(Collected data entries)
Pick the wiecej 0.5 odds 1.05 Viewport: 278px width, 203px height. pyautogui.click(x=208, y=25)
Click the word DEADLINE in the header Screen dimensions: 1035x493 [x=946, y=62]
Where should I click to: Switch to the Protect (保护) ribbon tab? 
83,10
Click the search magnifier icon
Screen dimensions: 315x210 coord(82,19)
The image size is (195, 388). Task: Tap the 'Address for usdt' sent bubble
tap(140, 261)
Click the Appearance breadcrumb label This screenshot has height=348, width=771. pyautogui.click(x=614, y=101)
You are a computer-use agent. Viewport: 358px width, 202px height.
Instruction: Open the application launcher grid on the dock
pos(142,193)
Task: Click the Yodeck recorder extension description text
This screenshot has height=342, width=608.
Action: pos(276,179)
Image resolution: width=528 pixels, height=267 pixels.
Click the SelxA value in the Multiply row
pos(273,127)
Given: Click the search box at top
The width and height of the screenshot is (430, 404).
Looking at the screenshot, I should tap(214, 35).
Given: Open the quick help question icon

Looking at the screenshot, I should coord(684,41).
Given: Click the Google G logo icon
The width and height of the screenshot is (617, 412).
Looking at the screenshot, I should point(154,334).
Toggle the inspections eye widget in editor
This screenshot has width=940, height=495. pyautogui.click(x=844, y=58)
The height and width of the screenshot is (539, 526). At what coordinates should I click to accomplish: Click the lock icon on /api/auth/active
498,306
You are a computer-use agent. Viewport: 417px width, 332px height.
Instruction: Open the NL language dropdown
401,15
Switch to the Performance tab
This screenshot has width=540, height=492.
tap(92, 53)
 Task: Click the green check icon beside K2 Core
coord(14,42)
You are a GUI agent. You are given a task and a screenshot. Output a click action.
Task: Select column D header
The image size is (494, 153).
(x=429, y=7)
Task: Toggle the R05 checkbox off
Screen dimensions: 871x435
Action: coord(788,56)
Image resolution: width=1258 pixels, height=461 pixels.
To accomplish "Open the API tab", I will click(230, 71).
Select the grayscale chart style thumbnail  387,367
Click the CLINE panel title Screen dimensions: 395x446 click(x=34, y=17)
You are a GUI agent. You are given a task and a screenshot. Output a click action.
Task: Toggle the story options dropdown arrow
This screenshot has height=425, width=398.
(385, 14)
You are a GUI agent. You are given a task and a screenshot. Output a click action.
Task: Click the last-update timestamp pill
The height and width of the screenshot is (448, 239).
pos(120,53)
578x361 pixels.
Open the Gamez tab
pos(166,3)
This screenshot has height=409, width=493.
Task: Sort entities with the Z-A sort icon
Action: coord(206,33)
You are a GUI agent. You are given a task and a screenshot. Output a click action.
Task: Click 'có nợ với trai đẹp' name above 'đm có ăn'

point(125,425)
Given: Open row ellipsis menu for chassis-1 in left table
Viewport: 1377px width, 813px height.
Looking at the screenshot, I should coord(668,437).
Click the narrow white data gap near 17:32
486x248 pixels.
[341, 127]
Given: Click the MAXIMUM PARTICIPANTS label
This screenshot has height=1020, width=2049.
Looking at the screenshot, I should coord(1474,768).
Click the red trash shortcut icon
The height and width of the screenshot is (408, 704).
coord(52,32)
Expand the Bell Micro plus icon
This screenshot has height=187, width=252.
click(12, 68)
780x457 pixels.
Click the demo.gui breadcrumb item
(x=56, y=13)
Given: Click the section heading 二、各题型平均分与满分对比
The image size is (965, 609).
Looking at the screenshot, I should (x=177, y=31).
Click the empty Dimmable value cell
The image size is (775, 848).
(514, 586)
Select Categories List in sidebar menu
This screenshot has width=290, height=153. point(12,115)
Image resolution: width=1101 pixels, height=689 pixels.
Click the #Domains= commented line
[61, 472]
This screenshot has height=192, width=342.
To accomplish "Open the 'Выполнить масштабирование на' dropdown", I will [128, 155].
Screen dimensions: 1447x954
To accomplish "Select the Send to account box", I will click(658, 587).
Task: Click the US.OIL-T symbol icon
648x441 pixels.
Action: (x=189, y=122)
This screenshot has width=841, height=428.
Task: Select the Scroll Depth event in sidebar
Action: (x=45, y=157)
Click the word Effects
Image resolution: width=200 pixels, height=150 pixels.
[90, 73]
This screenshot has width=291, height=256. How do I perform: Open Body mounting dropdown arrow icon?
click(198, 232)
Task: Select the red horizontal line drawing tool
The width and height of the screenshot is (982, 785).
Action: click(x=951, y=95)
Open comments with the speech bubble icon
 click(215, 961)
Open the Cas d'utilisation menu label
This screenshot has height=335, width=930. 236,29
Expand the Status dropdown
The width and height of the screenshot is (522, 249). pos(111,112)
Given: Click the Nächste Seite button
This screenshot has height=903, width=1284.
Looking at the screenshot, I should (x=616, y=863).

## DIRECTIONS
Word for word, write out every record.

## THE COMPLETED TASK
Pick the wiecej 0.5 odds 1.05 Viewport: 278px width, 203px height. pyautogui.click(x=208, y=25)
Click the word DEADLINE in the header Screen dimensions: 1035x493 [x=946, y=62]
Where should I click to: Switch to the Protect (保护) ribbon tab? 
83,10
Click the search magnifier icon
Screen dimensions: 315x210 coord(82,19)
The image size is (195, 388). Task: Tap the 'Address for usdt' sent bubble
tap(140, 261)
Click the Appearance breadcrumb label This screenshot has height=348, width=771. pyautogui.click(x=614, y=101)
You are a computer-use agent. Viewport: 358px width, 202px height.
Instruction: Open the application launcher grid on the dock
pos(142,193)
Task: Click the Yodeck recorder extension description text
This screenshot has height=342, width=608.
Action: pos(276,179)
Image resolution: width=528 pixels, height=267 pixels.
Click the SelxA value in the Multiply row
pos(273,127)
Given: Click the search box at top
The width and height of the screenshot is (430, 404).
Looking at the screenshot, I should tap(214, 35).
Given: Open the quick help question icon

Looking at the screenshot, I should coord(684,41).
Given: Click the Google G logo icon
The width and height of the screenshot is (617, 412).
Looking at the screenshot, I should point(154,334).
Toggle the inspections eye widget in editor
This screenshot has width=940, height=495. pyautogui.click(x=844, y=58)
The height and width of the screenshot is (539, 526). At what coordinates should I click to accomplish: Click the lock icon on /api/auth/active
498,306
You are a computer-use agent. Viewport: 417px width, 332px height.
Instruction: Open the NL language dropdown
401,15
Switch to the Performance tab
This screenshot has width=540, height=492.
tap(92, 53)
 Task: Click the green check icon beside K2 Core
coord(14,42)
You are a GUI agent. You are given a task and a screenshot. Output a click action.
Task: Select column D header
The image size is (494, 153).
(x=429, y=7)
Task: Toggle the R05 checkbox off
Screen dimensions: 871x435
Action: coord(788,56)
Image resolution: width=1258 pixels, height=461 pixels.
To accomplish "Open the API tab", I will click(230, 71).
Select the grayscale chart style thumbnail  387,367
Click the CLINE panel title Screen dimensions: 395x446 click(x=34, y=17)
You are a GUI agent. You are given a task and a screenshot. Output a click action.
Task: Toggle the story options dropdown arrow
This screenshot has height=425, width=398.
(385, 14)
You are a GUI agent. You are given a task and a screenshot. Output a click action.
Task: Click the last-update timestamp pill
The height and width of the screenshot is (448, 239).
pos(120,53)
578x361 pixels.
Open the Gamez tab
pos(166,3)
This screenshot has height=409, width=493.
Task: Sort entities with the Z-A sort icon
Action: coord(206,33)
You are a GUI agent. You are given a task and a screenshot. Output a click action.
Task: Click 'có nợ với trai đẹp' name above 'đm có ăn'

point(125,425)
Given: Open row ellipsis menu for chassis-1 in left table
Viewport: 1377px width, 813px height.
Looking at the screenshot, I should coord(668,437).
Click the narrow white data gap near 17:32
486x248 pixels.
[341, 127]
Given: Click the MAXIMUM PARTICIPANTS label
This screenshot has height=1020, width=2049.
Looking at the screenshot, I should coord(1474,768).
Click the red trash shortcut icon
The height and width of the screenshot is (408, 704).
coord(52,32)
Expand the Bell Micro plus icon
This screenshot has height=187, width=252.
click(12, 68)
780x457 pixels.
Click the demo.gui breadcrumb item
(x=56, y=13)
Given: Click the section heading 二、各题型平均分与满分对比
The image size is (965, 609).
Looking at the screenshot, I should (x=177, y=31).
Click the empty Dimmable value cell
The image size is (775, 848).
(514, 586)
Select Categories List in sidebar menu
This screenshot has width=290, height=153. point(12,115)
Image resolution: width=1101 pixels, height=689 pixels.
Click the #Domains= commented line
[61, 472]
This screenshot has height=192, width=342.
To accomplish "Open the 'Выполнить масштабирование на' dropdown", I will [128, 155].
Screen dimensions: 1447x954
To accomplish "Select the Send to account box", I will click(658, 587).
Task: Click the US.OIL-T symbol icon
648x441 pixels.
Action: (x=189, y=122)
This screenshot has width=841, height=428.
Task: Select the Scroll Depth event in sidebar
Action: (x=45, y=157)
Click the word Effects
Image resolution: width=200 pixels, height=150 pixels.
[90, 73]
This screenshot has width=291, height=256. How do I perform: Open Body mounting dropdown arrow icon?
click(198, 232)
Task: Select the red horizontal line drawing tool
The width and height of the screenshot is (982, 785).
Action: click(x=951, y=95)
Open comments with the speech bubble icon
 click(215, 961)
Open the Cas d'utilisation menu label
This screenshot has height=335, width=930. 236,29
Expand the Status dropdown
The width and height of the screenshot is (522, 249). pos(111,112)
Given: Click the Nächste Seite button
This screenshot has height=903, width=1284.
Looking at the screenshot, I should (x=616, y=863).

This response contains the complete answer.